O latido do Aladim, o cachorro da casa vizinha, avisava que o jornal tinha acabado de chegar. Seu Tom e Dona Bela moravam ao lado do Portinari e sempre liam sentindo o aroma de café. Era o momento em que se conectavam às notícias do mundo. Depois, como outros donos de cachorros, colocavam as folhas para Aladim poder fazer xixi. Terminavam o dia conversando com os vizinhos na Praça Aurora. Tom era o melhor jogador de dominó daquela geração.
E aqui estou. Escrevendo essas histórias que vi há alguns anos. O meu notebook está com a bateria baixa, então não posso me demorar. Escrevo enquanto ouço a minha música predileta da semana no letras.mus.br. Gosto desse site porque tem o “botão mágico” que clico e ele repete a música infinitas vezes, enquanto faço Selfie e apago até finalmente gostar de uma para postar no meu Instagram, após usar o filtro certo, é claro. Geralmente uso o Valência, ou o Mayfair, quando quero deixar a foto com um Q de enigmático. Inclusive, esse final de semana foi o aniversário da minha filha, então daqui a pouco vou imprimir as fotos que coloquei no meu HD Externo. Não sei se vocês conhecem, mas adoro usar o Quiosque Kodak que tem no mercado aqui perto de casa. A sensação é de estou em um Self Service. Escolho o papel, o efeito, a moldura e o formato. Posso até fazer um livro, coloco tudo no “prato” e imprimo as fotos em segundos.
Oi, meu notebook acabou descarregando. Nesse tempo eu pude perceber como Mel cresceu. Nas fotos ela ainda parece aquele bebê de um ano atrás. Vi também uma queimadura no rosto da minha mãe, ela disse que faz cinco dias, mas acho que exagerou. Nesse intervalo entre pegar o carregador e plugar no computador eu me senti igual a Aldo, Magno, João, Paulo, Seu Tom e Dona Bela, naquele intervalo precioso entre um desejo e outro, a espera da realização. Foi como viver a experiência de esperar por um café, sentindo o aroma e poder contemplar o mundo off-line, ou melhor, o mundo real. Perdi as contas de quantas refeições eu solicitei pelo aplicativo do iFood, perdendo de visitar algum restaurante interessante e até conhecer um padrasto para Mel.
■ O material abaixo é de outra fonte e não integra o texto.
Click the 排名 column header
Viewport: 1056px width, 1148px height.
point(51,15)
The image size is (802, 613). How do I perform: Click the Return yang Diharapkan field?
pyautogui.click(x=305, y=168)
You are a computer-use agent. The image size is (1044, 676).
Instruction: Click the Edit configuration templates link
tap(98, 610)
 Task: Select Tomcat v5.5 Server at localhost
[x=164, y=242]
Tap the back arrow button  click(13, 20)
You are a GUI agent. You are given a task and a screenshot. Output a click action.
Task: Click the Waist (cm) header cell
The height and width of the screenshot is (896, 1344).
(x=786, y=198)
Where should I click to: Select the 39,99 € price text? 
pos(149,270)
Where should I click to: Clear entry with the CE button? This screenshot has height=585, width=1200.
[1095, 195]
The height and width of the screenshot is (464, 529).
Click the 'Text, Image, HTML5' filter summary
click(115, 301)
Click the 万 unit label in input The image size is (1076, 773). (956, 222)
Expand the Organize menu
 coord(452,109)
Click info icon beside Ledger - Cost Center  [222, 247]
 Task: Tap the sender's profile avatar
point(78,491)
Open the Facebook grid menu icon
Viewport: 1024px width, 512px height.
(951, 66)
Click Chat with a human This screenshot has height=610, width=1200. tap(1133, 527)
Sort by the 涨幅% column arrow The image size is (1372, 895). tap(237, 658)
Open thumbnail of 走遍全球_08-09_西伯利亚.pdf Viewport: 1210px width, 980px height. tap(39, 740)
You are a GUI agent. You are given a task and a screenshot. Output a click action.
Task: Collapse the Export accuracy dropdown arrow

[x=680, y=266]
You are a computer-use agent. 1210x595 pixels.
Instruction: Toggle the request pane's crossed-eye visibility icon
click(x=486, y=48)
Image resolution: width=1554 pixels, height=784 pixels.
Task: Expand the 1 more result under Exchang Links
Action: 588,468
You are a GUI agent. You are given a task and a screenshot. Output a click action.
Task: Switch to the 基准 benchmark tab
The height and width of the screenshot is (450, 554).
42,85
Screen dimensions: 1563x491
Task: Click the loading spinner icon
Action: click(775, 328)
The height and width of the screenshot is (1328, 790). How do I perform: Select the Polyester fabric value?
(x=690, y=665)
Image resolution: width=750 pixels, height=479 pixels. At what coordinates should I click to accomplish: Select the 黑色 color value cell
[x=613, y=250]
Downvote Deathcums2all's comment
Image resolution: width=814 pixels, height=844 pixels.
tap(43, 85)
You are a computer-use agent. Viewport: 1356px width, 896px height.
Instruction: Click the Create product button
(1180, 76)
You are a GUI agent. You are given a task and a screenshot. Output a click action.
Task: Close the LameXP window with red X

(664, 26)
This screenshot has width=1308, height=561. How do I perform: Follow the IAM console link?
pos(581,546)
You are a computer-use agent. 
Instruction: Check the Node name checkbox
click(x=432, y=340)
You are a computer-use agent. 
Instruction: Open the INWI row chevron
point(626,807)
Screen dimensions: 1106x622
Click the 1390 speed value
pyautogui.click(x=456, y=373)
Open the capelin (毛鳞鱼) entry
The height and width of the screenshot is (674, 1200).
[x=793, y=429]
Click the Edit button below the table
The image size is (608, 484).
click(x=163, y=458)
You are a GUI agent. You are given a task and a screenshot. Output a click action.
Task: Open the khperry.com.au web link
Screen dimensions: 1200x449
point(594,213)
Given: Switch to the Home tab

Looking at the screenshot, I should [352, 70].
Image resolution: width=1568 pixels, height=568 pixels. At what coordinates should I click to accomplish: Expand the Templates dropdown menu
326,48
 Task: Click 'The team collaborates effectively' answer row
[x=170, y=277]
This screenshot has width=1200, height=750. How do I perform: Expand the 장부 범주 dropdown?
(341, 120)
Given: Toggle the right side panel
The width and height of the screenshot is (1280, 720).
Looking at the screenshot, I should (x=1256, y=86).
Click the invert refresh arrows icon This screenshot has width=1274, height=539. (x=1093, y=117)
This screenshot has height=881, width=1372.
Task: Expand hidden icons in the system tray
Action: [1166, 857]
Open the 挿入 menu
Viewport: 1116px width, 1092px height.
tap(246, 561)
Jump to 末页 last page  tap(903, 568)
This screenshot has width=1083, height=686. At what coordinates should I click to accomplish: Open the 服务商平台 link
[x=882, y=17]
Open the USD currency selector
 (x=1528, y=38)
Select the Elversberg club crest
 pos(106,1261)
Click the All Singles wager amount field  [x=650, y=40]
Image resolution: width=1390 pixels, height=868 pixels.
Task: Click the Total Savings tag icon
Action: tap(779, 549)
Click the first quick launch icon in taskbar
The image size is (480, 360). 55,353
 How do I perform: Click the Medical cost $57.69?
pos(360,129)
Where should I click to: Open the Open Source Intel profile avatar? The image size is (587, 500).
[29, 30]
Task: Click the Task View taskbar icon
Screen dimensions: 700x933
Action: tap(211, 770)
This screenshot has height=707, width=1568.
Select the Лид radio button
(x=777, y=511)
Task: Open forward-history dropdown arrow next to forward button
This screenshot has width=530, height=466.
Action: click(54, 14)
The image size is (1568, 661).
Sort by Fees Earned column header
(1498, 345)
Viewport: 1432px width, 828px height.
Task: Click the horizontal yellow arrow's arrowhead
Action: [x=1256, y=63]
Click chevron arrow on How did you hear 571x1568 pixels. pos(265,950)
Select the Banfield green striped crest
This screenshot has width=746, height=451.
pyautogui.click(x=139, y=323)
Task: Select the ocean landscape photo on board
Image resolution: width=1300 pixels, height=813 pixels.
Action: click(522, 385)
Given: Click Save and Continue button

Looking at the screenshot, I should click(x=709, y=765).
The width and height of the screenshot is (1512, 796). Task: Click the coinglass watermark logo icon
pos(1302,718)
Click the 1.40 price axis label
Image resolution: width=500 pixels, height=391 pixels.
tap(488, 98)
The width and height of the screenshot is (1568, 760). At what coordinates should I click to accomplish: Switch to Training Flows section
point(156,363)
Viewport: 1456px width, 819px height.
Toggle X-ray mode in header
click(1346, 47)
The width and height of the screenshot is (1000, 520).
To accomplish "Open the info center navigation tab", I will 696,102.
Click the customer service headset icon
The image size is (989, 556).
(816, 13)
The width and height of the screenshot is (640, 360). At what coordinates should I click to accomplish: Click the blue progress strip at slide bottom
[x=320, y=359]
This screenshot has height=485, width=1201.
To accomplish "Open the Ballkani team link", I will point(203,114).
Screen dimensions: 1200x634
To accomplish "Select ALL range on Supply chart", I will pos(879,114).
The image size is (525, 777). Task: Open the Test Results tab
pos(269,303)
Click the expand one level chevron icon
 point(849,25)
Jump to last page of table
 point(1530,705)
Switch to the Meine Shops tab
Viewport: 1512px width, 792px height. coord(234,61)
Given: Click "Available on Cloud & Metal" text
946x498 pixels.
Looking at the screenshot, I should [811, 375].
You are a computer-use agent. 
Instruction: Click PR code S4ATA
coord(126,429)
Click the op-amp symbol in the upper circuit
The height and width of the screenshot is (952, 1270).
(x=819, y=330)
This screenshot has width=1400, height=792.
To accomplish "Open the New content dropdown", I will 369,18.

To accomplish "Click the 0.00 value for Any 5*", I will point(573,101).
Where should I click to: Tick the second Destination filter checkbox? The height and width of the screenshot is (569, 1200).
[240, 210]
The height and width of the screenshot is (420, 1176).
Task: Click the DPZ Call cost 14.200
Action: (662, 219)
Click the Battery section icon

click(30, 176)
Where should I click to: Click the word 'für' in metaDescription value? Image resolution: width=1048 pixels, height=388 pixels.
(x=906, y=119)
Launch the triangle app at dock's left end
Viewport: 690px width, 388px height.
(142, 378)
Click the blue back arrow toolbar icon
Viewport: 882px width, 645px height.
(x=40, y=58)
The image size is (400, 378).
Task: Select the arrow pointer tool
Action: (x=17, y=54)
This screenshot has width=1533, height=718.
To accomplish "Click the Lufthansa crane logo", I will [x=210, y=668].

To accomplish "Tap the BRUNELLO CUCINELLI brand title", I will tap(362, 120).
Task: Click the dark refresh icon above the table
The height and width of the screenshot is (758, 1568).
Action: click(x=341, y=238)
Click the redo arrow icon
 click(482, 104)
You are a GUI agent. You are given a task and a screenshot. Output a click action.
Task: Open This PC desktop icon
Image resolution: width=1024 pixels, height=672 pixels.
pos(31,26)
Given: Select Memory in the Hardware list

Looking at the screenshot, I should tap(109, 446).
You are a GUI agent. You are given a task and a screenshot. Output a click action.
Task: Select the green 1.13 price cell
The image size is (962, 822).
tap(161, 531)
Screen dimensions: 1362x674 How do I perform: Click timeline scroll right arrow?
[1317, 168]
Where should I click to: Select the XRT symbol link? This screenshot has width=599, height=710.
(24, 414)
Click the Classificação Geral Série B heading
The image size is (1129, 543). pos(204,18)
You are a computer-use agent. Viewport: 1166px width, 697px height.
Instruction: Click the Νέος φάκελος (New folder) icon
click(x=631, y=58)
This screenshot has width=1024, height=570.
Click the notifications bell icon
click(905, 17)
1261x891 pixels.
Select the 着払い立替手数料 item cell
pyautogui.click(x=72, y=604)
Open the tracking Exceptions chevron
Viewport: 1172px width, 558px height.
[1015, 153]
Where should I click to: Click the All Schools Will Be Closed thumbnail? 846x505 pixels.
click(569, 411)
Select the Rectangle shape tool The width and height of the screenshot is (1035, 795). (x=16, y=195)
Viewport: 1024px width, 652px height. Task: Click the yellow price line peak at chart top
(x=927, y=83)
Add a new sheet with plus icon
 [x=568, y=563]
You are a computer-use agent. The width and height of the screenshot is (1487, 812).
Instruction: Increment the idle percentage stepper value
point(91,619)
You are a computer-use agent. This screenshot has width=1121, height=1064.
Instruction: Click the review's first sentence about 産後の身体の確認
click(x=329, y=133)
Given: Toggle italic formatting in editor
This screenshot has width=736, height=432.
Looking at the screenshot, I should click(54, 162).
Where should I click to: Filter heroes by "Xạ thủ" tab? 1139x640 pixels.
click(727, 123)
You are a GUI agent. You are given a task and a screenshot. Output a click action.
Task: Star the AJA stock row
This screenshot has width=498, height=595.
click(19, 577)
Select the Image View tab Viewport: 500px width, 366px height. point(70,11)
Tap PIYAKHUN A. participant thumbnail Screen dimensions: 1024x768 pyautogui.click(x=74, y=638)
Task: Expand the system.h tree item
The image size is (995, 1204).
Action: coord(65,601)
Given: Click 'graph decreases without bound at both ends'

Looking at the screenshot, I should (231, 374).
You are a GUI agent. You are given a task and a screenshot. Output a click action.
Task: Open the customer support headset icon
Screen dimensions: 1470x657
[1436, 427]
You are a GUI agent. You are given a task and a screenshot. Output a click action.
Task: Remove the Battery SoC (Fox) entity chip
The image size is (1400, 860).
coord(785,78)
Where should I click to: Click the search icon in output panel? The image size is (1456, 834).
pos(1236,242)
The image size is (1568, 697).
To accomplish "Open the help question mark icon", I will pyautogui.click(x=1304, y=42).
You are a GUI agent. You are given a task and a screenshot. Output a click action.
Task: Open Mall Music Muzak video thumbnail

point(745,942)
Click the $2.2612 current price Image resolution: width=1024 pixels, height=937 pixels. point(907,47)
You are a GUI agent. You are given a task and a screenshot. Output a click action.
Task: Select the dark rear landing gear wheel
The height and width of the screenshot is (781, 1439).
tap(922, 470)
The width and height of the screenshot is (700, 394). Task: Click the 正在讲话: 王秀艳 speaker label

Nesse pequeno intervalo, percebi também, que a velocidade tem criado cada vez mais pessoas ansiosas e egoístas. Pessoas que não podem esperar a sua vez numa fila, ou mesmo no trânsito. Tudo é para ontem e na velocidade “banda larga”. O tempo está voando e quando o sinal fica um pouco ruim nos estressamos e reiniciamos o IPhone para voltar tudo ao “normal”. As conversas, os encontros, a música, o cheiro de café, as notícias, os jogos de tabuleiro, estão cada vez mais digitais. Os sentimentos estão nas nuvens, junto com as informações guardadas por senhas. As pessoas têm senhas e para acessá-las você precisa estar em algum grupo no Whatsapp. E pasmem, eu me toquei, mas não mudei. Mel está com sono, louca para dormir e eu não consigo largar esse texto. A verdade é que os meus, os seus e os nossos sentimentos estão cada vez mais digitais.